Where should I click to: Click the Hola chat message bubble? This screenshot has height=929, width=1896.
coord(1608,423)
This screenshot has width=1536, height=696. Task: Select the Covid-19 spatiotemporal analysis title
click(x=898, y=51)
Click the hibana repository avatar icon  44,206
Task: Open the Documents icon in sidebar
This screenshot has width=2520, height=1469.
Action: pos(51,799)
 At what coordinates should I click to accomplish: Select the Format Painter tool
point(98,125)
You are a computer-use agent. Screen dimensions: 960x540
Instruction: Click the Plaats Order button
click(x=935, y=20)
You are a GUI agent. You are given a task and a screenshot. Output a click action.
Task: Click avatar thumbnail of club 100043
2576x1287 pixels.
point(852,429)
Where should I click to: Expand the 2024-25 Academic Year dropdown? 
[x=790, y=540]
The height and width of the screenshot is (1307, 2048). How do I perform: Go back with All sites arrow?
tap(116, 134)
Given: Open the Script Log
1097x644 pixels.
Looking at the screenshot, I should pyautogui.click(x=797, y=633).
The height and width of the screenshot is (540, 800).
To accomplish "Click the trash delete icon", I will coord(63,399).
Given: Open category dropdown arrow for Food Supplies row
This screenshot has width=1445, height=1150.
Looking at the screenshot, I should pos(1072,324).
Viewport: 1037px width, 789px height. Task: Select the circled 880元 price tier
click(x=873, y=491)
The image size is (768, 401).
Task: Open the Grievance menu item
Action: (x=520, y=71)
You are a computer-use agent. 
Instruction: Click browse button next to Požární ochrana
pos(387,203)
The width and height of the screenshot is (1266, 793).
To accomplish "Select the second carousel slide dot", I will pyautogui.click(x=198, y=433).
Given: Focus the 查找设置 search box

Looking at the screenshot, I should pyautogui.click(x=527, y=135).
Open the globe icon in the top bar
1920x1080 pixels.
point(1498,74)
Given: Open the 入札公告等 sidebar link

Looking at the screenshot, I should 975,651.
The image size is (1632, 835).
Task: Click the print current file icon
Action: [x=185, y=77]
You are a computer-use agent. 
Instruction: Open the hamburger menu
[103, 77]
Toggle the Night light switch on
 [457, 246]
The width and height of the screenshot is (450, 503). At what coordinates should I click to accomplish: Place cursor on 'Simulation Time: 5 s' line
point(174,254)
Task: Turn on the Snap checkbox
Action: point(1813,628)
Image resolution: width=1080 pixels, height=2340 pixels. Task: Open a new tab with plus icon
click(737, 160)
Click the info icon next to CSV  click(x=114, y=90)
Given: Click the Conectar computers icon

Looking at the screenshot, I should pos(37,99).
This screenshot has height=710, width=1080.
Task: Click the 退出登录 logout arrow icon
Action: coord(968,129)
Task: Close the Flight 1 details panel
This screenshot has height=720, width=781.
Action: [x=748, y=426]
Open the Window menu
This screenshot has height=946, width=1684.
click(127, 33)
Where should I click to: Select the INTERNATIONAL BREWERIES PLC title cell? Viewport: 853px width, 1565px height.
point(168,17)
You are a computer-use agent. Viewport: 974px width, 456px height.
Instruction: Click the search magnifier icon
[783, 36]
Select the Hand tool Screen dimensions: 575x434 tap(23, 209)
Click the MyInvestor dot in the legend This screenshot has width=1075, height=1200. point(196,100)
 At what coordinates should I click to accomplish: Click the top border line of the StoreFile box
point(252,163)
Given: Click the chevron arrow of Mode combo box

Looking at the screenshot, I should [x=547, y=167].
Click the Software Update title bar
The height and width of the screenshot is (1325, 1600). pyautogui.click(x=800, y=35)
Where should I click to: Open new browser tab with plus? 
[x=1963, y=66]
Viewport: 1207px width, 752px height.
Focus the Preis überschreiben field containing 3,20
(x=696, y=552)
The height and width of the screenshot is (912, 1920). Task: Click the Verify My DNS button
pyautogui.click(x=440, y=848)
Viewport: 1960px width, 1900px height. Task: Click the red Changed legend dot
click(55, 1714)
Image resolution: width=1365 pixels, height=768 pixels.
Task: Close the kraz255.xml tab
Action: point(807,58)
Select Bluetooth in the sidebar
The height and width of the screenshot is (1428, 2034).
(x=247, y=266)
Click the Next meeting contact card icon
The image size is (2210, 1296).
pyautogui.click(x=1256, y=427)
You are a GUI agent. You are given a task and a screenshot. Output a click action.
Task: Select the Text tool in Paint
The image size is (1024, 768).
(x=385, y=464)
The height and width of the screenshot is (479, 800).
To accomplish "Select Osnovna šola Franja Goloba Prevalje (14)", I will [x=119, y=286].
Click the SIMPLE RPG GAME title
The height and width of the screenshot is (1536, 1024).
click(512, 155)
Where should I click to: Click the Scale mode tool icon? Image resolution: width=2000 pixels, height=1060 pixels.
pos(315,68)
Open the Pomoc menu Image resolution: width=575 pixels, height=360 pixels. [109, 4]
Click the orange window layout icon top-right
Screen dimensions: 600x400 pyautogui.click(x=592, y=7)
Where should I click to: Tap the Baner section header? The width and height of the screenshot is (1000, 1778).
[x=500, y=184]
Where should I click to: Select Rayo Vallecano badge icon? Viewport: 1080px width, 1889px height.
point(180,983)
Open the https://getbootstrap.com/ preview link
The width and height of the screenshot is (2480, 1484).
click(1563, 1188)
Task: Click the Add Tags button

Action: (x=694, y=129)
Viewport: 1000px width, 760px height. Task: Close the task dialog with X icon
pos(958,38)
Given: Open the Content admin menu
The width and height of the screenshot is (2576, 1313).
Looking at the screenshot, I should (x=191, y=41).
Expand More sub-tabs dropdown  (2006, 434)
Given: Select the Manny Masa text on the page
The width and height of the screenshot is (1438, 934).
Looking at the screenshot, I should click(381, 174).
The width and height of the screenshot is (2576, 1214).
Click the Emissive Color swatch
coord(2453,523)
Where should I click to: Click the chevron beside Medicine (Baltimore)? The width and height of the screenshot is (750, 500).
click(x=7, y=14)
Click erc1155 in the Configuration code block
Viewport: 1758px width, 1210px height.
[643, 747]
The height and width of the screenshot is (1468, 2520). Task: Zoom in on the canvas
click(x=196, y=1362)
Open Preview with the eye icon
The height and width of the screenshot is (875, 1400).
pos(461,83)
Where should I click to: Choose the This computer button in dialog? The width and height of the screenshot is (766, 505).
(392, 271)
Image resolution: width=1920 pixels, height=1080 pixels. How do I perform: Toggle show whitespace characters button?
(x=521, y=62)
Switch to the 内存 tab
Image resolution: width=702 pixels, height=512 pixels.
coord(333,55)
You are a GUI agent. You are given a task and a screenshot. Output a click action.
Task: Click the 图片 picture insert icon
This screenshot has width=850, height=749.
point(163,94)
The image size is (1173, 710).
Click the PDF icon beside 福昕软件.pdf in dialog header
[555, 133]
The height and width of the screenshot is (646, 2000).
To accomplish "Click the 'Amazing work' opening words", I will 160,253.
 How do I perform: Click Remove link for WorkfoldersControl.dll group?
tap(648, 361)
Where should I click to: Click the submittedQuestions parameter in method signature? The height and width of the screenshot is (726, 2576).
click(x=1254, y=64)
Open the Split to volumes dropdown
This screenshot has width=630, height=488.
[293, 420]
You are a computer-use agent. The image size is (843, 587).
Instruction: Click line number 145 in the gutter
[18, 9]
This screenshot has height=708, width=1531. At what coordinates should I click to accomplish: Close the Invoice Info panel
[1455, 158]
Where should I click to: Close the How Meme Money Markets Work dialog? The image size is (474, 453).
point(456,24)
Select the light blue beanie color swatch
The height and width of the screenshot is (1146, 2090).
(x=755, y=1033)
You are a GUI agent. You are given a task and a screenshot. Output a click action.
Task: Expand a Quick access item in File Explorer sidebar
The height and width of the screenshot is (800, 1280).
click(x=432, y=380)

• • •

Rewrite all of the records above, replacing "Where should I click to" with "Where do I click to" every time it appears and leaving everything else unchanged.

Where do I click to: Click the Hola chat message bubble? This screenshot has height=929, width=1896.
coord(1608,423)
This screenshot has width=1536, height=696. Task: Select the Covid-19 spatiotemporal analysis title
click(x=898, y=51)
Click the hibana repository avatar icon  44,206
Task: Open the Documents icon in sidebar
This screenshot has width=2520, height=1469.
Action: pos(51,799)
 At what coordinates should I click to accomplish: Select the Format Painter tool
point(98,125)
You are a computer-use agent. Screen dimensions: 960x540
Instruction: Click the Plaats Order button
click(x=935, y=20)
You are a GUI agent. You are given a task and a screenshot. Output a click action.
Task: Click avatar thumbnail of club 100043
2576x1287 pixels.
point(852,429)
Where do I click to: Expand the 2024-25 Academic Year dropdown? 
[x=790, y=540]
The height and width of the screenshot is (1307, 2048). How do I perform: Go back with All sites arrow?
tap(116, 134)
Given: Open the Script Log
1097x644 pixels.
Looking at the screenshot, I should pyautogui.click(x=797, y=633).
The height and width of the screenshot is (540, 800).
To accomplish "Click the trash delete icon", I will coord(63,399).
Given: Open category dropdown arrow for Food Supplies row
This screenshot has width=1445, height=1150.
Looking at the screenshot, I should pos(1072,324).
Viewport: 1037px width, 789px height. Task: Select the circled 880元 price tier
click(x=873, y=491)
The image size is (768, 401).
Task: Open the Grievance menu item
Action: (x=520, y=71)
You are a computer-use agent. 
Instruction: Click browse button next to Požární ochrana
pos(387,203)
The width and height of the screenshot is (1266, 793).
To accomplish "Select the second carousel slide dot", I will pyautogui.click(x=198, y=433).
Given: Focus the 查找设置 search box

Looking at the screenshot, I should pyautogui.click(x=527, y=135).
Open the globe icon in the top bar
1920x1080 pixels.
point(1498,74)
Given: Open the 入札公告等 sidebar link

Looking at the screenshot, I should 975,651.
The image size is (1632, 835).
Task: Click the print current file icon
Action: [x=185, y=77]
You are a computer-use agent. 
Instruction: Open the hamburger menu
[103, 77]
Toggle the Night light switch on
 [457, 246]
The width and height of the screenshot is (450, 503). At what coordinates should I click to accomplish: Place cursor on 'Simulation Time: 5 s' line
point(174,254)
Task: Turn on the Snap checkbox
Action: point(1813,628)
Image resolution: width=1080 pixels, height=2340 pixels. Task: Open a new tab with plus icon
click(737, 160)
Click the info icon next to CSV  click(x=114, y=90)
Given: Click the Conectar computers icon

Looking at the screenshot, I should pos(37,99).
This screenshot has height=710, width=1080.
Task: Click the 退出登录 logout arrow icon
Action: coord(968,129)
Task: Close the Flight 1 details panel
This screenshot has height=720, width=781.
Action: [x=748, y=426]
Open the Window menu
This screenshot has height=946, width=1684.
click(127, 33)
Where do I click to: Select the INTERNATIONAL BREWERIES PLC title cell? Viewport: 853px width, 1565px height.
point(168,17)
You are a computer-use agent. Viewport: 974px width, 456px height.
Instruction: Click the search magnifier icon
[783, 36]
Select the Hand tool Screen dimensions: 575x434 tap(23, 209)
Click the MyInvestor dot in the legend This screenshot has width=1075, height=1200. point(196,100)
 At what coordinates should I click to accomplish: Click the top border line of the StoreFile box
point(252,163)
Given: Click the chevron arrow of Mode combo box

Looking at the screenshot, I should [x=547, y=167].
Click the Software Update title bar
The height and width of the screenshot is (1325, 1600). pyautogui.click(x=800, y=35)
Where do I click to: Open new browser tab with plus? 
[x=1963, y=66]
Viewport: 1207px width, 752px height.
Focus the Preis überschreiben field containing 3,20
(x=696, y=552)
The height and width of the screenshot is (912, 1920). Task: Click the Verify My DNS button
pyautogui.click(x=440, y=848)
Viewport: 1960px width, 1900px height. Task: Click the red Changed legend dot
click(55, 1714)
Image resolution: width=1365 pixels, height=768 pixels.
Task: Close the kraz255.xml tab
Action: point(807,58)
Select Bluetooth in the sidebar
The height and width of the screenshot is (1428, 2034).
(x=247, y=266)
Click the Next meeting contact card icon
The image size is (2210, 1296).
pyautogui.click(x=1256, y=427)
You are a GUI agent. You are given a task and a screenshot. Output a click action.
Task: Select the Text tool in Paint
The image size is (1024, 768).
(x=385, y=464)
The height and width of the screenshot is (479, 800).
To accomplish "Select Osnovna šola Franja Goloba Prevalje (14)", I will [x=119, y=286].
Click the SIMPLE RPG GAME title
The height and width of the screenshot is (1536, 1024).
click(512, 155)
Where do I click to: Click the Scale mode tool icon? Image resolution: width=2000 pixels, height=1060 pixels.
pos(315,68)
Open the Pomoc menu Image resolution: width=575 pixels, height=360 pixels. [109, 4]
Click the orange window layout icon top-right
Screen dimensions: 600x400 pyautogui.click(x=592, y=7)
Where do I click to: Tap the Baner section header? The width and height of the screenshot is (1000, 1778).
[x=500, y=184]
Where do I click to: Select Rayo Vallecano badge icon? Viewport: 1080px width, 1889px height.
point(180,983)
Open the https://getbootstrap.com/ preview link
The width and height of the screenshot is (2480, 1484).
click(1563, 1188)
Task: Click the Add Tags button

Action: (x=694, y=129)
Viewport: 1000px width, 760px height. Task: Close the task dialog with X icon
pos(958,38)
Given: Open the Content admin menu
The width and height of the screenshot is (2576, 1313).
Looking at the screenshot, I should (x=191, y=41).
Expand More sub-tabs dropdown  (2006, 434)
Given: Select the Manny Masa text on the page
The width and height of the screenshot is (1438, 934).
Looking at the screenshot, I should click(381, 174).
The width and height of the screenshot is (2576, 1214).
Click the Emissive Color swatch
coord(2453,523)
Where do I click to: Click the chevron beside Medicine (Baltimore)? The width and height of the screenshot is (750, 500).
click(x=7, y=14)
Click erc1155 in the Configuration code block
Viewport: 1758px width, 1210px height.
[643, 747]
The height and width of the screenshot is (1468, 2520). Task: Zoom in on the canvas
click(x=196, y=1362)
Open Preview with the eye icon
The height and width of the screenshot is (875, 1400).
pos(461,83)
Where do I click to: Choose the This computer button in dialog? The width and height of the screenshot is (766, 505).
(392, 271)
Image resolution: width=1920 pixels, height=1080 pixels. How do I perform: Toggle show whitespace characters button?
(x=521, y=62)
Switch to the 内存 tab
Image resolution: width=702 pixels, height=512 pixels.
coord(333,55)
You are a GUI agent. You are given a task and a screenshot. Output a click action.
Task: Click the 图片 picture insert icon
This screenshot has width=850, height=749.
point(163,94)
The image size is (1173, 710).
Click the PDF icon beside 福昕软件.pdf in dialog header
[555, 133]
The height and width of the screenshot is (646, 2000).
To accomplish "Click the 'Amazing work' opening words", I will 160,253.
 How do I perform: Click Remove link for WorkfoldersControl.dll group?
tap(648, 361)
Where do I click to: Click the submittedQuestions parameter in method signature? The height and width of the screenshot is (726, 2576).
click(x=1254, y=64)
Open the Split to volumes dropdown
This screenshot has width=630, height=488.
[293, 420]
You are a computer-use agent. The image size is (843, 587).
Instruction: Click line number 145 in the gutter
[18, 9]
This screenshot has height=708, width=1531. At what coordinates should I click to accomplish: Close the Invoice Info panel
[1455, 158]
Where do I click to: Close the How Meme Money Markets Work dialog? The image size is (474, 453).
point(456,24)
Select the light blue beanie color swatch
The height and width of the screenshot is (1146, 2090).
(x=755, y=1033)
You are a GUI agent. You are given a task and a screenshot. Output a click action.
Task: Expand a Quick access item in File Explorer sidebar
The height and width of the screenshot is (800, 1280).
click(x=432, y=380)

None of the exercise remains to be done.